§ **Given instruction**:
Locate each line in the items below that contains the string "Find", and copy every such line.

§ **Task inputs**:
________________

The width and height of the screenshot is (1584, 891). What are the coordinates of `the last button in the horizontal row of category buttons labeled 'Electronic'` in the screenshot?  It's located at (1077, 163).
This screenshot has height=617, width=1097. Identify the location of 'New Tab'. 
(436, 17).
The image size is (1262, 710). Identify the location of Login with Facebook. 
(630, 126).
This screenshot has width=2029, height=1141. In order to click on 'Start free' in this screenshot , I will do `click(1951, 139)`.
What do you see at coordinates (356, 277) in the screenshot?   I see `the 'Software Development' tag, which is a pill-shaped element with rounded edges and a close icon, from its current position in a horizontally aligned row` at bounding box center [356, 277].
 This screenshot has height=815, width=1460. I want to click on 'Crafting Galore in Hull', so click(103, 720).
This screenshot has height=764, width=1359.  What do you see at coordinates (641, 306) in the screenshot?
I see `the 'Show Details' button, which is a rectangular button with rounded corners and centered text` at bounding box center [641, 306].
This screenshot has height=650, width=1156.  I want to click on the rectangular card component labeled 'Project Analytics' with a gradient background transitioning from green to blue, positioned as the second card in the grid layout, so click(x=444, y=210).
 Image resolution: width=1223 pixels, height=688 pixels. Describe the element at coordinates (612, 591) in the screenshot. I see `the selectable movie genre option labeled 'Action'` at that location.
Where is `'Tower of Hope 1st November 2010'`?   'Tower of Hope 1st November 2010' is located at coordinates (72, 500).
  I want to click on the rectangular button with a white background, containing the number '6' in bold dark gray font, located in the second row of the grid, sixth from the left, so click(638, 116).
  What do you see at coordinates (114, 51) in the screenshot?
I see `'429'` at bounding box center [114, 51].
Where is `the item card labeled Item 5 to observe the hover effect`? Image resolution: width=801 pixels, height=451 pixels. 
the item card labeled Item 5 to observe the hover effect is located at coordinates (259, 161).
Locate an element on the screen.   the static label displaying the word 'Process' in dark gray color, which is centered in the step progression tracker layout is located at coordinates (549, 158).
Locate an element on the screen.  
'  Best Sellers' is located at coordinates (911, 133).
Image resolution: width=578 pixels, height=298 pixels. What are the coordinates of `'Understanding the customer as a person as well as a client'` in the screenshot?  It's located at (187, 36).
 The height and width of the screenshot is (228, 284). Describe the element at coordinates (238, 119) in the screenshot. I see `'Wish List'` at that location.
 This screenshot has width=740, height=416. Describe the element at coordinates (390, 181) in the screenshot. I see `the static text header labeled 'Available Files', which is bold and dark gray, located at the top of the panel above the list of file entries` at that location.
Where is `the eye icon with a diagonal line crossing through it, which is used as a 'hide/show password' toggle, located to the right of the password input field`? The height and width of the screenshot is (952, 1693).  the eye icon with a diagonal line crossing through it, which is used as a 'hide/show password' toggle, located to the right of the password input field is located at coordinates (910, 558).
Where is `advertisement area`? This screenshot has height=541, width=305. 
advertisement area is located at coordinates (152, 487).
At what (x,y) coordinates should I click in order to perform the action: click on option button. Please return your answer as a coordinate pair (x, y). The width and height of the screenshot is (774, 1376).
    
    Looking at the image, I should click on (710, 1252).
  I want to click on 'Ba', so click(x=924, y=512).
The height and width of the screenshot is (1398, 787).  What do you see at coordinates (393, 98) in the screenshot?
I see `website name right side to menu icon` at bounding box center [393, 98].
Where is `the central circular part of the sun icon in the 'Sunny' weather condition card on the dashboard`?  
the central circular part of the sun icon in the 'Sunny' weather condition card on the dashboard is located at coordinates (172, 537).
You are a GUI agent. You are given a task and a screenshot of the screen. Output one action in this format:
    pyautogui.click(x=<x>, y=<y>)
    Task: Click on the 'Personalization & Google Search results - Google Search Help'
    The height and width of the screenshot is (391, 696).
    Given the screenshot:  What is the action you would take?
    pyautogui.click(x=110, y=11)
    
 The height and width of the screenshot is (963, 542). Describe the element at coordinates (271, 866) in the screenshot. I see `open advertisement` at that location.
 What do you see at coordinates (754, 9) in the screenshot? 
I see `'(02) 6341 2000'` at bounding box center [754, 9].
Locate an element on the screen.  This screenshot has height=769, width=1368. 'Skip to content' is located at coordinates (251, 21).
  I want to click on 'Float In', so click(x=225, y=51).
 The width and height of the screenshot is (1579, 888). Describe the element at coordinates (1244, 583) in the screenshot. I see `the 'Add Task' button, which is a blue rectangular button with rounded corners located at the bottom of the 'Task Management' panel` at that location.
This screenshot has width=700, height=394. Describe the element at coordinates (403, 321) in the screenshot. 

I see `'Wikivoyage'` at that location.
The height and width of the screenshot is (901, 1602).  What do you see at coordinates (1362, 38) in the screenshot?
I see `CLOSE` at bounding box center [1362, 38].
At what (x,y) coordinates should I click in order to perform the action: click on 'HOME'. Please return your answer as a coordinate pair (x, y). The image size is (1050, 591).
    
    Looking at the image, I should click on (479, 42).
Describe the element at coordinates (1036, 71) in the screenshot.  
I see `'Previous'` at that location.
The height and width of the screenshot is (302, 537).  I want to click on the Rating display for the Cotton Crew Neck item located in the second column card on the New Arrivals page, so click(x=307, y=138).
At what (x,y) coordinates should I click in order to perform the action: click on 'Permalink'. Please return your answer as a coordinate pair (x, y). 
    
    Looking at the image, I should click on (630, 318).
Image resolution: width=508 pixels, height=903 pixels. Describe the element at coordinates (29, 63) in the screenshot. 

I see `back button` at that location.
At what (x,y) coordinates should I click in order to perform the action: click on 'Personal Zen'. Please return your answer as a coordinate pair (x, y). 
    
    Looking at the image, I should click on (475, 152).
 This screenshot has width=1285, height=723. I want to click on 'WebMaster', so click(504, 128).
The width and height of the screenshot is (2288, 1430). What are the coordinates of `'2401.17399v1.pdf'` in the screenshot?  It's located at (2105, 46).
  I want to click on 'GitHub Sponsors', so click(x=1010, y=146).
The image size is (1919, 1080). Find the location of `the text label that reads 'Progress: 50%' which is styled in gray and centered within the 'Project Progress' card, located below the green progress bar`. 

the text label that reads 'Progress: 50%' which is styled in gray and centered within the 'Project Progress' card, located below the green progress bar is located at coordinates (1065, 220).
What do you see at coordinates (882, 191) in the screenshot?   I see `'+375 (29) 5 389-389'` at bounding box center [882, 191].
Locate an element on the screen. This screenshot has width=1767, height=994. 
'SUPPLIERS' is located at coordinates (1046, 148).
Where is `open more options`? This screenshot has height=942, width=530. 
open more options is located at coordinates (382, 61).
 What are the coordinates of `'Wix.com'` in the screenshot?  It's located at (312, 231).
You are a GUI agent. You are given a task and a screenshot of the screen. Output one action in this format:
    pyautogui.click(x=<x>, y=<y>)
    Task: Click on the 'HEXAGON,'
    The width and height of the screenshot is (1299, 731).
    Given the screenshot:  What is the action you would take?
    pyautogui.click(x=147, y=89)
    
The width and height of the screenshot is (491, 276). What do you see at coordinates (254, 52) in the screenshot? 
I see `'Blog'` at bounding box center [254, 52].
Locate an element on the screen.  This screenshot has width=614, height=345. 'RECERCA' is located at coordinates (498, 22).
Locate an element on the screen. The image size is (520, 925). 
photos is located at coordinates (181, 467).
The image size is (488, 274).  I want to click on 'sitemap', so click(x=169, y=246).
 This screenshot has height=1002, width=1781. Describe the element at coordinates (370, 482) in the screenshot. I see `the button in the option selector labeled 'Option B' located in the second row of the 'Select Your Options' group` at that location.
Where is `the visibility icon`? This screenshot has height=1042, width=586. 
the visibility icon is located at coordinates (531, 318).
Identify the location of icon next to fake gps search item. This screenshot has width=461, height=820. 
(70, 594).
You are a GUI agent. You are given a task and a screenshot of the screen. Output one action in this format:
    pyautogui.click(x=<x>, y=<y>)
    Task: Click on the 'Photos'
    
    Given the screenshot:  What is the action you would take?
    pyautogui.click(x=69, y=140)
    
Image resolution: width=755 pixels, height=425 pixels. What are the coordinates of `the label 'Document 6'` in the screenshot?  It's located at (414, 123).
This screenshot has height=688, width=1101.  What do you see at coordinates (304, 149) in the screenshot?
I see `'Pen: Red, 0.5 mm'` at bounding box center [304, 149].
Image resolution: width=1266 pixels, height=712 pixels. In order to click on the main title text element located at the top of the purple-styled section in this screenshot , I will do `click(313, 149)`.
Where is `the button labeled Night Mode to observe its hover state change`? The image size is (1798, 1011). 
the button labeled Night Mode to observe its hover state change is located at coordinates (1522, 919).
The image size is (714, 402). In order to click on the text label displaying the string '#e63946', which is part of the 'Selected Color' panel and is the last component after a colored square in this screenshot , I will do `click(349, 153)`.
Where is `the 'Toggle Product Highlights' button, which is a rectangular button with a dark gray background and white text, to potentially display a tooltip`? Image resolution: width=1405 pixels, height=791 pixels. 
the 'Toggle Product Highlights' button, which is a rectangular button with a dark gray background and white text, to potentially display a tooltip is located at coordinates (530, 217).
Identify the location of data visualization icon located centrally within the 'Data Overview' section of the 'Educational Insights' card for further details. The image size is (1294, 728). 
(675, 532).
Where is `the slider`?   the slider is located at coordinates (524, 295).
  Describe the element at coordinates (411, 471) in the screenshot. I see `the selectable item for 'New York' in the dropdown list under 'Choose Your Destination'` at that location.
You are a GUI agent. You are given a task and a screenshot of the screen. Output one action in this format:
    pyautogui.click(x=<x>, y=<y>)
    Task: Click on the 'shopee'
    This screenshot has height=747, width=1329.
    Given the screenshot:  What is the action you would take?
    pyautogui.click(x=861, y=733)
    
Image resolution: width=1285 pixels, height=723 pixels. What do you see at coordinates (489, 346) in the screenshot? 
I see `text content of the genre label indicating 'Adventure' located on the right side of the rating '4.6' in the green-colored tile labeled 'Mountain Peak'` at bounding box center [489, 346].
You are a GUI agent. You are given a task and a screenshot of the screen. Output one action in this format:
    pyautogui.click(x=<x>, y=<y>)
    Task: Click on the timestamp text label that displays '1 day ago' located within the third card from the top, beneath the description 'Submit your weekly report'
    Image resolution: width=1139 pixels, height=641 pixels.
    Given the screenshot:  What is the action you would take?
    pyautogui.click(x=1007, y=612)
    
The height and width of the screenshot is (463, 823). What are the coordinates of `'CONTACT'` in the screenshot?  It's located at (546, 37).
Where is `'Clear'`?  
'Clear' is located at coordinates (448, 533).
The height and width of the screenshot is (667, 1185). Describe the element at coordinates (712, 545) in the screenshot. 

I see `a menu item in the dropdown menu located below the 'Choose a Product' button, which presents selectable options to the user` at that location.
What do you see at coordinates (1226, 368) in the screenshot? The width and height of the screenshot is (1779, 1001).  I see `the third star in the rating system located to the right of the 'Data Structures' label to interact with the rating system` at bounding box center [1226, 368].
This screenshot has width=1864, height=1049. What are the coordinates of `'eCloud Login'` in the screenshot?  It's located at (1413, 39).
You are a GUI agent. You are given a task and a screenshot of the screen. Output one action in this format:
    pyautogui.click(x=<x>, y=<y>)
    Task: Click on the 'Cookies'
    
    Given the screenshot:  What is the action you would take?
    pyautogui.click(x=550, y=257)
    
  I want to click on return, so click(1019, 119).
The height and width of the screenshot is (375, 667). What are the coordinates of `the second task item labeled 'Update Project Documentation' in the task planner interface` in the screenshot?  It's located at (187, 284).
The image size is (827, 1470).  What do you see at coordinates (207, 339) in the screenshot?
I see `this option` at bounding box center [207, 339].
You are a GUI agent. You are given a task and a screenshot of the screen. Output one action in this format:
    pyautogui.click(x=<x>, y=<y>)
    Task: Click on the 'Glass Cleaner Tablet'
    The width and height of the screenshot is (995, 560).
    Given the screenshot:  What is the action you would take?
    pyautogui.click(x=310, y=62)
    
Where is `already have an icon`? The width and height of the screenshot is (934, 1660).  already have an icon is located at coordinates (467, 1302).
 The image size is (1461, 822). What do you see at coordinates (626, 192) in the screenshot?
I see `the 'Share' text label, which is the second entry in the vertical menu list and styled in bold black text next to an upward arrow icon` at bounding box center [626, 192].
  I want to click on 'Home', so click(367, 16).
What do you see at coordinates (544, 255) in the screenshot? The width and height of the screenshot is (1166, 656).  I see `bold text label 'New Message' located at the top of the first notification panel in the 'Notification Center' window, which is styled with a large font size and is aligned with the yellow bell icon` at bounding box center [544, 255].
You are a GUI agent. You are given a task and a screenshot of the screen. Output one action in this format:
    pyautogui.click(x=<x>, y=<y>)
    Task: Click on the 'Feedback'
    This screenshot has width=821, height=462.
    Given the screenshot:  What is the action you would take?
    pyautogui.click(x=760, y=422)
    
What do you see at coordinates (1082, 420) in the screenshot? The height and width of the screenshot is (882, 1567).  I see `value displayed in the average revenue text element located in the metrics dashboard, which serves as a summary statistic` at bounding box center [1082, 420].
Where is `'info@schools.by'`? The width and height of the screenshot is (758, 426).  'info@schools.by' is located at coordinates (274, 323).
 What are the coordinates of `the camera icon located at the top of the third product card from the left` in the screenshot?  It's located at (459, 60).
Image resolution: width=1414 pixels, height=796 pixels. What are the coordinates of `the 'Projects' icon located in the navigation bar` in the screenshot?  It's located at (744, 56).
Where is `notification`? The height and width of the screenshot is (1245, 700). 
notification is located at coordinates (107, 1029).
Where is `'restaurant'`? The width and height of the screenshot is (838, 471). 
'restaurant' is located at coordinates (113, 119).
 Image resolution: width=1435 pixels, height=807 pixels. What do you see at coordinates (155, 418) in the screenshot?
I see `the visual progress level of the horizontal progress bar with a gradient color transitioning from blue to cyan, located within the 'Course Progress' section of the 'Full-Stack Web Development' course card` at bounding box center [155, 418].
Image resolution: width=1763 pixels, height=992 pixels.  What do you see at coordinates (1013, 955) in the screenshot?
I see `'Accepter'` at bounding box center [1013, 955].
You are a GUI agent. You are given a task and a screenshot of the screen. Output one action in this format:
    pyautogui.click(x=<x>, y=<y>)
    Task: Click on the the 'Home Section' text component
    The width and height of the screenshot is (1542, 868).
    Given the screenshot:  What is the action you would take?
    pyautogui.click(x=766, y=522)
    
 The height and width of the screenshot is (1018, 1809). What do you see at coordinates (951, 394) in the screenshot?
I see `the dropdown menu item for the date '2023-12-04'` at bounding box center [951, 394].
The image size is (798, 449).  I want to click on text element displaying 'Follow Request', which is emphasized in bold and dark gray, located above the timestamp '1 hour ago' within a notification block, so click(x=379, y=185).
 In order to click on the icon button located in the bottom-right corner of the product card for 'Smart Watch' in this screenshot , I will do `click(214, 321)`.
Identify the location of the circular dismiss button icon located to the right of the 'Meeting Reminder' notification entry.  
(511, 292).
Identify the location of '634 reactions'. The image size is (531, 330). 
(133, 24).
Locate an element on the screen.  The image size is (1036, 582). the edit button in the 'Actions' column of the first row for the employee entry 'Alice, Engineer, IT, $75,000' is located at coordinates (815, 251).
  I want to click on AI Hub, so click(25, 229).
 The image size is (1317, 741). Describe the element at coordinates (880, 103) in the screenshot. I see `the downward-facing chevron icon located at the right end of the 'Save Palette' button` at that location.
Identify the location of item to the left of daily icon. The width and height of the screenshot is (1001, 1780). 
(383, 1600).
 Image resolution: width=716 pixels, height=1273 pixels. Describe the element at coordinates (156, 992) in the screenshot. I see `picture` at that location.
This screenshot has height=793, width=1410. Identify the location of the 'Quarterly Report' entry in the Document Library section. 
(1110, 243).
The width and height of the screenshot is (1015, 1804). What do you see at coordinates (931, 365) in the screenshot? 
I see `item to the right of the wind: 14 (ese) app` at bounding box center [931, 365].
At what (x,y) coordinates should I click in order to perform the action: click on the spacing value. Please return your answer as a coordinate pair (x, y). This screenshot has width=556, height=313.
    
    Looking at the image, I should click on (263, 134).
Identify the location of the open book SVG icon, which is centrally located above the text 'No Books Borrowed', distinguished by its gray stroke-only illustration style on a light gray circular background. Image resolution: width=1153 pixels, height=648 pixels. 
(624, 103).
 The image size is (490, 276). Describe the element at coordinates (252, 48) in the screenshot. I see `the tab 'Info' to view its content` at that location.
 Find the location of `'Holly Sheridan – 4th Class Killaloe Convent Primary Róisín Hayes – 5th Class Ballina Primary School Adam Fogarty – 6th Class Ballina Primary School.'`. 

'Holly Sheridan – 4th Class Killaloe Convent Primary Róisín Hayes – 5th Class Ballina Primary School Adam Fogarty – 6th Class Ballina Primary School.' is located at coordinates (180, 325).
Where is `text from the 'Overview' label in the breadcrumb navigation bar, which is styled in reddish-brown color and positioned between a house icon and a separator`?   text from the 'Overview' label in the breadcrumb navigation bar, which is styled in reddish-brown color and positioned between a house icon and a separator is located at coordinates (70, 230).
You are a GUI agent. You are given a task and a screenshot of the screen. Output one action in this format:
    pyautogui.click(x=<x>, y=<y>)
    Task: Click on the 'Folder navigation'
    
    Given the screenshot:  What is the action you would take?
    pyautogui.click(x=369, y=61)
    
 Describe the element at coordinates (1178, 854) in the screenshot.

________________

§ **Answer in full**:
The image size is (1919, 1080). Find the location of `the text label that reads 'Progress: 50%' which is styled in gray and centered within the 'Project Progress' card, located below the green progress bar`. 
 Find the location of `'Holly Sheridan – 4th Class Killaloe Convent Primary Róisín Hayes – 5th Class Ballina Primary School Adam Fogarty – 6th Class Ballina Primary School.'`. 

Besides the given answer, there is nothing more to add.